***** Records for the task *****
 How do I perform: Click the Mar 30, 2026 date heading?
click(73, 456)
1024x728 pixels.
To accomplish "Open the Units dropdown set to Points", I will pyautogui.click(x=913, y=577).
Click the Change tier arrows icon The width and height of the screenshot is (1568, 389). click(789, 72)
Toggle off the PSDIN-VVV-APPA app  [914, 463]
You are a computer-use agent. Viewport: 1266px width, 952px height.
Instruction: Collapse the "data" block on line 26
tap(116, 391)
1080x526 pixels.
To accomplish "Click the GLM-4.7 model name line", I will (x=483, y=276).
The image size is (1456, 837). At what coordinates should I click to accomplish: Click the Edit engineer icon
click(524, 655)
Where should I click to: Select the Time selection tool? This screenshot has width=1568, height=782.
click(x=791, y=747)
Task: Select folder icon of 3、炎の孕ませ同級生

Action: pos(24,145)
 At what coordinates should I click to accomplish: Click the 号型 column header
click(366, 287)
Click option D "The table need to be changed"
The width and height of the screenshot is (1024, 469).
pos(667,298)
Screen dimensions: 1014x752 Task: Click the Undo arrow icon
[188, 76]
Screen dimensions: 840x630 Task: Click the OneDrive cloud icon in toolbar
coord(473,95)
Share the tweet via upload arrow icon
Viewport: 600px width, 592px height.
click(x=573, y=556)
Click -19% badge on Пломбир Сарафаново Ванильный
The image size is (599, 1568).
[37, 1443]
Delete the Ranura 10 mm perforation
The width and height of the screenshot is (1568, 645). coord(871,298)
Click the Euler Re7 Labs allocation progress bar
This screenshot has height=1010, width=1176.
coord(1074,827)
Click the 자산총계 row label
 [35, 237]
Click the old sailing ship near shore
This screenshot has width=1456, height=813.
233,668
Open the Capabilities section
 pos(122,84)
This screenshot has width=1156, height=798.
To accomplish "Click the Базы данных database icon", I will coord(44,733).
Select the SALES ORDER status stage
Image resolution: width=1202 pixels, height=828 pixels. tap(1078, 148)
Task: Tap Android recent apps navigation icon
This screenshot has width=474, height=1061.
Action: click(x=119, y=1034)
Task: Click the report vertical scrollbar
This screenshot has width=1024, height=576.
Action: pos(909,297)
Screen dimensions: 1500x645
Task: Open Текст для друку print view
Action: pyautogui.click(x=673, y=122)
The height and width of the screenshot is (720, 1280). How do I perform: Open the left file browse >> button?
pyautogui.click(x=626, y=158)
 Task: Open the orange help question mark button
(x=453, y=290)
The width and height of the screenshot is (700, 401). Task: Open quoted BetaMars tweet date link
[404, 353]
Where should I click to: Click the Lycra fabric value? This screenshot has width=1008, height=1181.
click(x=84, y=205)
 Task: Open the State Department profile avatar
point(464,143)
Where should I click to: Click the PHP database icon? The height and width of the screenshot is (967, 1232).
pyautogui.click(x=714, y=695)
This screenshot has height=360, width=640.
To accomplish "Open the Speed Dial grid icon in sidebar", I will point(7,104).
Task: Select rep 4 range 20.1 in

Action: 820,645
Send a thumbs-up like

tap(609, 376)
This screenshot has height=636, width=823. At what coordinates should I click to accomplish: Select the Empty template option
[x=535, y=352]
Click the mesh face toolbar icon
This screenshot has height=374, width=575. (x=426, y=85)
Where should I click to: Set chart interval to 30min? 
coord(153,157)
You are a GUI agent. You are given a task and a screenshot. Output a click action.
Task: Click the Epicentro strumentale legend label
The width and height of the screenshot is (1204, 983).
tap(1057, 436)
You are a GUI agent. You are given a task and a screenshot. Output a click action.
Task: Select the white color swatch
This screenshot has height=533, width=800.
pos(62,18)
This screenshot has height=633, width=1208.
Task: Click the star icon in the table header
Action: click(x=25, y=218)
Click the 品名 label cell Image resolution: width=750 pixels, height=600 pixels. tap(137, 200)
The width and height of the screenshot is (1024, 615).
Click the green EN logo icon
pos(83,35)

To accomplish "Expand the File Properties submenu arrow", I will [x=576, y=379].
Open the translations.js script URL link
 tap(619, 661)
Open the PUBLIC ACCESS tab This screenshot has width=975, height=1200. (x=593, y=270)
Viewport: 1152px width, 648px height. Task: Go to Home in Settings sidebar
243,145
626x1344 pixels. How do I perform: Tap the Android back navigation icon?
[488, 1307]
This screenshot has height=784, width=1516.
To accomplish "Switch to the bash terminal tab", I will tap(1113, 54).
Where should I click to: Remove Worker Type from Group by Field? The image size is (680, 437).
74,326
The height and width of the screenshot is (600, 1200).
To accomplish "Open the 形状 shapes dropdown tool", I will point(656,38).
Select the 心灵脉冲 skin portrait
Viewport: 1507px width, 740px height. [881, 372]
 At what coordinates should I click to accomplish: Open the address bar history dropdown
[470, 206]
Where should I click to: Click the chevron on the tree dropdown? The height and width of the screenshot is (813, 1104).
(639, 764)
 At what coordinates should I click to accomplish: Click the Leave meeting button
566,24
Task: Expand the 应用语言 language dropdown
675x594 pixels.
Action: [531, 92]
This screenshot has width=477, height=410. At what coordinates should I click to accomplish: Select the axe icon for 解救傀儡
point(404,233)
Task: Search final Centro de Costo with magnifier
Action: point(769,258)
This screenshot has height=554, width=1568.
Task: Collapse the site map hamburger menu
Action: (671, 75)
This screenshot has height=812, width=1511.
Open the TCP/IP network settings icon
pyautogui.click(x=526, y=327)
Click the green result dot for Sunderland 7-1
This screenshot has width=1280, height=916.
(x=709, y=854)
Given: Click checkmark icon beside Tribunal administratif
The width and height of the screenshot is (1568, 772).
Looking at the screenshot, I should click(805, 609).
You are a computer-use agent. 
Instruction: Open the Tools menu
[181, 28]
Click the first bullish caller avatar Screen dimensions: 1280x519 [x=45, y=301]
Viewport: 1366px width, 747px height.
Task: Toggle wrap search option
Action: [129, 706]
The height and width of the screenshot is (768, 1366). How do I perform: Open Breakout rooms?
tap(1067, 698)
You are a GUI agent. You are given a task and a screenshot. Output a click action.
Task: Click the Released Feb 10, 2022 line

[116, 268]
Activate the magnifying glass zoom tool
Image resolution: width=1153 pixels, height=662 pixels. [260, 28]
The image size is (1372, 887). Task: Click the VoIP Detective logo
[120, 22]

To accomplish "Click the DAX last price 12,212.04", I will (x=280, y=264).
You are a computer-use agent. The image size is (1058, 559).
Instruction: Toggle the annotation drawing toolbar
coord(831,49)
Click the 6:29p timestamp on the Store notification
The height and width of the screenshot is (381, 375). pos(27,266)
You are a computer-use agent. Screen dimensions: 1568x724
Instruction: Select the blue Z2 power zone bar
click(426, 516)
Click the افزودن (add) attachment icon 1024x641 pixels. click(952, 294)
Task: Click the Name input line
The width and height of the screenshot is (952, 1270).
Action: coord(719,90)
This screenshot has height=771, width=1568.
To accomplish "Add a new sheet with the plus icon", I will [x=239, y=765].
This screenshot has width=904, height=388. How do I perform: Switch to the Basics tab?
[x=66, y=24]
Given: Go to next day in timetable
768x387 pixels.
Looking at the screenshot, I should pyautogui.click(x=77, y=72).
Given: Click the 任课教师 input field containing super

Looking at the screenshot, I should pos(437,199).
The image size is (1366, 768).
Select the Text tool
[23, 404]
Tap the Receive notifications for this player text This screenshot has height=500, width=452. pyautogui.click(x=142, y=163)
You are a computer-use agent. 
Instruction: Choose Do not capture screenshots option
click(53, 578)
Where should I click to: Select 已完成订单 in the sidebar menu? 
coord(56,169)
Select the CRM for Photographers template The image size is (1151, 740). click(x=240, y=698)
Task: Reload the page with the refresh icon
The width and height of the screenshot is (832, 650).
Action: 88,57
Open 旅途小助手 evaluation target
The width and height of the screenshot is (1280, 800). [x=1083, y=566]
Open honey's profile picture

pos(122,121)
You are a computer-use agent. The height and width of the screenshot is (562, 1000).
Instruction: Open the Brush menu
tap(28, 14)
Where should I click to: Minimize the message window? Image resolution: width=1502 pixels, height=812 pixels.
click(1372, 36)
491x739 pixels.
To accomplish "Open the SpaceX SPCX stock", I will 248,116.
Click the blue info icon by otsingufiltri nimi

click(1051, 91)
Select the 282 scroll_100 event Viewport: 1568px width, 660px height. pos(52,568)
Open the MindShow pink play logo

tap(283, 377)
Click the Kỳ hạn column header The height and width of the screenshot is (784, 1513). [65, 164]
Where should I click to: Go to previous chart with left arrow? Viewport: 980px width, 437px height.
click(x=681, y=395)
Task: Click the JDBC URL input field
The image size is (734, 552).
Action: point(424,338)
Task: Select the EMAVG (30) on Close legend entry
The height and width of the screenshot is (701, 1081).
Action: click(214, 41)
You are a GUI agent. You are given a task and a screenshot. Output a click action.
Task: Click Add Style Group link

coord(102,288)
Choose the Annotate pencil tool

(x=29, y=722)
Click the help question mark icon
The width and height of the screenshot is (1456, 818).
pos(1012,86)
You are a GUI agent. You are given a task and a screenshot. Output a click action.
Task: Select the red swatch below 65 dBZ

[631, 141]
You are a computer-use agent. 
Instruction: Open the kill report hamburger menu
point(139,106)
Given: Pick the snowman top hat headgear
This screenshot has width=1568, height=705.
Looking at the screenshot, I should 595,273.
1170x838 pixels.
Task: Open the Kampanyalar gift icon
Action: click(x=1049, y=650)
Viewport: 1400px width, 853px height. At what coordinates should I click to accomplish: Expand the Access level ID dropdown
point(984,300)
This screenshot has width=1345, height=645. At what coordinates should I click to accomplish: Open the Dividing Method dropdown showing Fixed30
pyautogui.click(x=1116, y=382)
*****
• **What the exercise asks**
A single figure is the whole answer: the number of lines in the listing that contain the word "legend".

• **Exercise response**
2